Szybko minął nam ten urlop. Za szybko
Póki co jeszcze kilka informacji.
I ostatnie widoki:
Mieszkaliśmy w wiosce Kučište, mając do Orebicza kilka minut jazdy. To do niego jeździliśmy na zakupy, lody, na miejscu mając ciszę i spokój. Na naszej plaży było kilka rodzin, nigdy nie było tłoku, był za to spokój. Do samej plaży mieliśmy jakieś 30metrów - idealnie.
Nasz apartament składał się z kuchni, w pełni wyposażonej z dodatkową sofą, dwóch sypialni, dwóch łazienek, oraz małego tarasu. Były dwa klimatyzatory, które nam pozwalały odpocząć od upałów.

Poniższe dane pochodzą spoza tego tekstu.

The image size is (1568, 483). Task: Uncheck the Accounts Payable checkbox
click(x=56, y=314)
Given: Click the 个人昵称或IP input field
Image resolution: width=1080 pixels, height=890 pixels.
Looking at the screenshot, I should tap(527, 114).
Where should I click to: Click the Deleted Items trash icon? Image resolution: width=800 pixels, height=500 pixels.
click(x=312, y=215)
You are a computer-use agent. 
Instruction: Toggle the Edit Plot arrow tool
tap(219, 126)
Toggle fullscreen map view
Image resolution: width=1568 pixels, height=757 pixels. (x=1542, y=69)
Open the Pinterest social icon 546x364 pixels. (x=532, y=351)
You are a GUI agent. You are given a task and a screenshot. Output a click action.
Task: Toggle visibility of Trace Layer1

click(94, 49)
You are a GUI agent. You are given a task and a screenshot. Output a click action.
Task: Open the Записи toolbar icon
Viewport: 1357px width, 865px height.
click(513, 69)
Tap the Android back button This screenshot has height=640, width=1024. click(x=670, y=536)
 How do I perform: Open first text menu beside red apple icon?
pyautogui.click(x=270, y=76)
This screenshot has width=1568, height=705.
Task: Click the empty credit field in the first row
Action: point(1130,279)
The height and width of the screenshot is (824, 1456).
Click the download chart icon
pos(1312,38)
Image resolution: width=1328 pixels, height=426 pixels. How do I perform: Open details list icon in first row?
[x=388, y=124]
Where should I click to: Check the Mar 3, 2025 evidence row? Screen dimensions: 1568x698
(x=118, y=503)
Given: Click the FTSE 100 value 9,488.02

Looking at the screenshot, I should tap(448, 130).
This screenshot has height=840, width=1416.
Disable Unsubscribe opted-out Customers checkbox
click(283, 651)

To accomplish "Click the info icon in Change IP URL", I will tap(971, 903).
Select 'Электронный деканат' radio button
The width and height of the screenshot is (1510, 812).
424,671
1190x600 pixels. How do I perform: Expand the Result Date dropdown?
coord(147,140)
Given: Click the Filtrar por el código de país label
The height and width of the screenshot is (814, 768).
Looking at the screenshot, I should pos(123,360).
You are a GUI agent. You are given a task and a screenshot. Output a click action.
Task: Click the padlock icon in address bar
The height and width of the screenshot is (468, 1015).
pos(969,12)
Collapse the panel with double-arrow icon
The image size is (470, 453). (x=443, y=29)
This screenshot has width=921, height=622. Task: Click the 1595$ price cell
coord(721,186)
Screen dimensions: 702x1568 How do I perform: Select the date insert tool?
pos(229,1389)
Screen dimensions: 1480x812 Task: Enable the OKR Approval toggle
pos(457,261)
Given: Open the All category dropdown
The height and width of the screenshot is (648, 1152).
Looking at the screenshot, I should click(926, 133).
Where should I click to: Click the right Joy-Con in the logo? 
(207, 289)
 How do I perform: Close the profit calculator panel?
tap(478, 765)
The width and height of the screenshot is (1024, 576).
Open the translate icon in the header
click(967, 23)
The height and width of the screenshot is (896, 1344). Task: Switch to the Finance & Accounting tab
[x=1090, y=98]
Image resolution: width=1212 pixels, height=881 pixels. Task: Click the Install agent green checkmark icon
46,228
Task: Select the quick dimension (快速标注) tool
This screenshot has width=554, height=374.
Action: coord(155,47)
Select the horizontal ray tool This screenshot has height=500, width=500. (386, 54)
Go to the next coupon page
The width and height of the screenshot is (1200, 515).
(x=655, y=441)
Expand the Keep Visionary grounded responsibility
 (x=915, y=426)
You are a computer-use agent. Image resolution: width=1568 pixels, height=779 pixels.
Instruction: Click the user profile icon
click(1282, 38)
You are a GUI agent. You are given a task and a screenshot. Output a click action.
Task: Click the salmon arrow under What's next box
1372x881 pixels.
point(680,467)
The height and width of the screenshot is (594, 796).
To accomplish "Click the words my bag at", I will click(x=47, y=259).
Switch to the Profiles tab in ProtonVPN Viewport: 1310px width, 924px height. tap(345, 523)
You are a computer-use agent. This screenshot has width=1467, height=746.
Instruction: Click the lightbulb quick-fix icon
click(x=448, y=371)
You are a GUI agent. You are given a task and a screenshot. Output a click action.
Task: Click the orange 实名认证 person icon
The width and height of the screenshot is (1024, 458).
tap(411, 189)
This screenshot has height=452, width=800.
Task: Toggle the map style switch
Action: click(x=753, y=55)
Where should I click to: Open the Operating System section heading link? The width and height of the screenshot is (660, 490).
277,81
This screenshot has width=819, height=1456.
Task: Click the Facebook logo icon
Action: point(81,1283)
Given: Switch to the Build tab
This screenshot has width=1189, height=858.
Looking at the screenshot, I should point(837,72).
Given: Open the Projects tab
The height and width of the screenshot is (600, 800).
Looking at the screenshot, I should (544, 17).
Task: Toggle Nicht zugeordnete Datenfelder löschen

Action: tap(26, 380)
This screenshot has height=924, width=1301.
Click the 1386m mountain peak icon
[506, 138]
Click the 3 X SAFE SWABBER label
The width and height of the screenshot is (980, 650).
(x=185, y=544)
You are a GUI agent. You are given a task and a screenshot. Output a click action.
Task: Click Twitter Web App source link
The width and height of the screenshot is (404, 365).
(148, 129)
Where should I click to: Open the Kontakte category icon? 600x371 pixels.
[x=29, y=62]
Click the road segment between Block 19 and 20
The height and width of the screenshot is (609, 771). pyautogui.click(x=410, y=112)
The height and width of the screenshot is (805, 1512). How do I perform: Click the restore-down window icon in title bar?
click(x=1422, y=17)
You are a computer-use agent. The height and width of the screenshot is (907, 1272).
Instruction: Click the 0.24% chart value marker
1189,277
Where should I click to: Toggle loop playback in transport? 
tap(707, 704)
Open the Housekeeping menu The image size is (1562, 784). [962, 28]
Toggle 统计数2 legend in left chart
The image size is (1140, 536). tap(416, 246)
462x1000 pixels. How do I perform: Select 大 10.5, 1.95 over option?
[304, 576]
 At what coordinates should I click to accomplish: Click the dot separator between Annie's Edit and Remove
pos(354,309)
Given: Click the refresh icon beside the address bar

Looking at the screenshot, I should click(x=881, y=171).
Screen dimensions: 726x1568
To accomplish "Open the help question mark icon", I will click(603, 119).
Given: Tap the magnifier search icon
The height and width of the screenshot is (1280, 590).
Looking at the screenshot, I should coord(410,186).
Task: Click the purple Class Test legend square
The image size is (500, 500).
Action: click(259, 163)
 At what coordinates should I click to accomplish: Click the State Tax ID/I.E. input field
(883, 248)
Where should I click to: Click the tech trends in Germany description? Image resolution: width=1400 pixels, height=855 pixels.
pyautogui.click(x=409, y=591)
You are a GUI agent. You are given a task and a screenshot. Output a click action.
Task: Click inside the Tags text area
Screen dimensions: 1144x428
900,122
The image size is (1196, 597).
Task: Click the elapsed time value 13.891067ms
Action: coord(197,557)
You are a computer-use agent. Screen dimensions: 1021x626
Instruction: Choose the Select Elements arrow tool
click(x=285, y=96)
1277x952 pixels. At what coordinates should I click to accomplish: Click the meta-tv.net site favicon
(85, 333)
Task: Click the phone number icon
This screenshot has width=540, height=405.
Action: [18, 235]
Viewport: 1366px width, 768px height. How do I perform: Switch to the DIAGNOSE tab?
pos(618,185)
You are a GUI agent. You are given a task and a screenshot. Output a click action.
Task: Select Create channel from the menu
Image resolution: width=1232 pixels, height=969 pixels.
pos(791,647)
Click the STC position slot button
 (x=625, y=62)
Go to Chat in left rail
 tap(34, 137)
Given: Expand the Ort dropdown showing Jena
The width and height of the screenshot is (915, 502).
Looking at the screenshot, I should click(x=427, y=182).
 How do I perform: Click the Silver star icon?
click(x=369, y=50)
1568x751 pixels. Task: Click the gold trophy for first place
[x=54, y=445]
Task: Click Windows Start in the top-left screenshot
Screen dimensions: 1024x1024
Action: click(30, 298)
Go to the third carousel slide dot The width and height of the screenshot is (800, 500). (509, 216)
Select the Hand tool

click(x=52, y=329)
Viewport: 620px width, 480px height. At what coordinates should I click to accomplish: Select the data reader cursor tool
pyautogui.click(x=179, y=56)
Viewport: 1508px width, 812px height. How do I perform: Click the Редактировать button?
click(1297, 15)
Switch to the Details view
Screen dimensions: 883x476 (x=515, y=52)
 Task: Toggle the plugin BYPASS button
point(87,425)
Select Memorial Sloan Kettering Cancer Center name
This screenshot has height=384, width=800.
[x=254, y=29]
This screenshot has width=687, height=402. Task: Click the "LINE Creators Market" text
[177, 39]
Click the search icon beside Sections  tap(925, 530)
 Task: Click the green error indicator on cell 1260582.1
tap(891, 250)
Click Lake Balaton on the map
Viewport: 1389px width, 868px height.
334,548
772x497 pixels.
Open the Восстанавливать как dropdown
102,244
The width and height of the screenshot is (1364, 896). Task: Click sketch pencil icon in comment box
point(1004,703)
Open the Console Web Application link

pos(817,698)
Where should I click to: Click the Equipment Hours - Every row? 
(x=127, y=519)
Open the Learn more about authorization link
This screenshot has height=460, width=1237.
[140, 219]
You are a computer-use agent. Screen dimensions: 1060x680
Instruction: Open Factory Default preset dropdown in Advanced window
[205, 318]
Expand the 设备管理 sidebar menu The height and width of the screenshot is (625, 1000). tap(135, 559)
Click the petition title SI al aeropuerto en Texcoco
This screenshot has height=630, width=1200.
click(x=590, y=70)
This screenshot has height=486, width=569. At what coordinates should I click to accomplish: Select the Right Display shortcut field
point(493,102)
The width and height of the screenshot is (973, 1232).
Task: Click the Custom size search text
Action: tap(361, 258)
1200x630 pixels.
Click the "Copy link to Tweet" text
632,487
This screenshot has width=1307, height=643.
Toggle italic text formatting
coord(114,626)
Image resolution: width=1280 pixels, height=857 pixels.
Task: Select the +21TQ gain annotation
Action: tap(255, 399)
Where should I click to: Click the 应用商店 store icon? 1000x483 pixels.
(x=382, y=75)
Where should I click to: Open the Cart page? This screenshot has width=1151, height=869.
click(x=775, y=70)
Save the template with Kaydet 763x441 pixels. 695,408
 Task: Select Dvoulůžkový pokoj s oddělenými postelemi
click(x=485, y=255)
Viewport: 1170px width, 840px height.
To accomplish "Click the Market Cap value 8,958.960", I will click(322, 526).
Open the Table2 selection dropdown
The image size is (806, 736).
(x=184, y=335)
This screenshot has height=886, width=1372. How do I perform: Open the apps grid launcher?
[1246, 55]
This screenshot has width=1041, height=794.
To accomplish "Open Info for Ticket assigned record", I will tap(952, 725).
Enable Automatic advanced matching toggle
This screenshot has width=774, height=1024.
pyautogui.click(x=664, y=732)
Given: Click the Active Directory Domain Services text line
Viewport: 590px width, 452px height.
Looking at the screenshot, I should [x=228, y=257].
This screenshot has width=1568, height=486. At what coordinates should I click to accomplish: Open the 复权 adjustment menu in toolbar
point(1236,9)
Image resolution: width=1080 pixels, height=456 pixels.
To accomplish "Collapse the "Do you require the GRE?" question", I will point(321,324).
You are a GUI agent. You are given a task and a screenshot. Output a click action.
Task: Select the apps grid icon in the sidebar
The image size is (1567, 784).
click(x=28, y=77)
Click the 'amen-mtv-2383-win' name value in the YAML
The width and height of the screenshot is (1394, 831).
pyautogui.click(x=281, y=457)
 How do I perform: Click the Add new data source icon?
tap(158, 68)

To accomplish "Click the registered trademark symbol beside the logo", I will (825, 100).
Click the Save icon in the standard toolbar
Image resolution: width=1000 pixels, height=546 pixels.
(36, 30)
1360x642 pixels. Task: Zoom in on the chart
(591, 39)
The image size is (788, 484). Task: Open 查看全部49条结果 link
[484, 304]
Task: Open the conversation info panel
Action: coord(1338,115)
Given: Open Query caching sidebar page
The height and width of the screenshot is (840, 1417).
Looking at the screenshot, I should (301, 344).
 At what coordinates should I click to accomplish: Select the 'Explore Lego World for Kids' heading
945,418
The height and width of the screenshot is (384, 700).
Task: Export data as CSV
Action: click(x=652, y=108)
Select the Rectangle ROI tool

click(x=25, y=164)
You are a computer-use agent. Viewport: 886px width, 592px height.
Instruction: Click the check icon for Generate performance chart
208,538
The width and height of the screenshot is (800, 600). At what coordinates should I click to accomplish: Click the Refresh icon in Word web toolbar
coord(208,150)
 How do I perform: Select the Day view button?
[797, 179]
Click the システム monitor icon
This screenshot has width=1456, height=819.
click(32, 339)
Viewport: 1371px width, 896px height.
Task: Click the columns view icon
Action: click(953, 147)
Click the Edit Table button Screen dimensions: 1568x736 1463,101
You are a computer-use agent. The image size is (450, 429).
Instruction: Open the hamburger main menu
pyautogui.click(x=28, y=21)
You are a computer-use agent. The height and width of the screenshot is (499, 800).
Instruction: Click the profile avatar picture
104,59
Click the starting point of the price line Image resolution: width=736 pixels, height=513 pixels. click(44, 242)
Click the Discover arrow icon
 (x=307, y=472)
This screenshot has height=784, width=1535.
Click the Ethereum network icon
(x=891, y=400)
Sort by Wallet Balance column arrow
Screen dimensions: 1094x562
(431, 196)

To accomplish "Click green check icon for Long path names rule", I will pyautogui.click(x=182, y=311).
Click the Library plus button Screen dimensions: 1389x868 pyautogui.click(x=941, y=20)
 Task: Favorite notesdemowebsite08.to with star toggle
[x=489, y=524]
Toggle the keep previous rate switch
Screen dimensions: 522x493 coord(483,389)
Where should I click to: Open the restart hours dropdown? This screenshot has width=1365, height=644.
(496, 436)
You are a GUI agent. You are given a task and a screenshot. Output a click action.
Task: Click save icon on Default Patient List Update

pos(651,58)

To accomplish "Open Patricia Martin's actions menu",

We wsi jest sklep (który dostrzegłem gdy wracaliśmy z Loviste przez co nie odwiedziliśmy go), jest jedna restauracja; którą polecał Makłowicz. Opinie w internecie po jego wizycie są różne, ogólnie na plus, jedzenie smaczne, obsługa ok, a jeden kelner nawet na duży plus, poznawał nas podczas kolejnych wizyt, żartując z nami, a po kolacji, przed zapłaceniem rachunku dostaliśmy od niego po kieliszku rakii (a dokładnie travaricy), którą kelner stukając się kieliszkami z nami wypił (Restoran Vrgorac ). (Po wypiciu wina, ten kielon dał nam popalić, a dokładnie zakręcił w głowie
), jedynie frytki jakieś takie słabe, w Rovinj były smaczniejsze.
Przykładowe jedzenie:
kalmary z grilla
znane mi i smakujące Ćevapčići
Minusów, poza sporą odległością, którą jest zarazem plusem, nie pamiętam
Ceny paliwa. W Polsce tankowałem 95tkę za 7,53pln (cena bez odniżki wakacyjnej), na Słowenii benzyna kosztowała 8,73pln (w aplikacji wpisałem już cenę po przeliczeniu na złotówki, więc nie pamiętam dokładnej ceny w euro), w Orebiczu 14,45 kuny (czyli 9,97 pln), natomiast na stacji przy autostradzie 13,02 kuny ( 8,98 pln - ceny po kursie z połowy lipca 1 kuna 0,69 pln).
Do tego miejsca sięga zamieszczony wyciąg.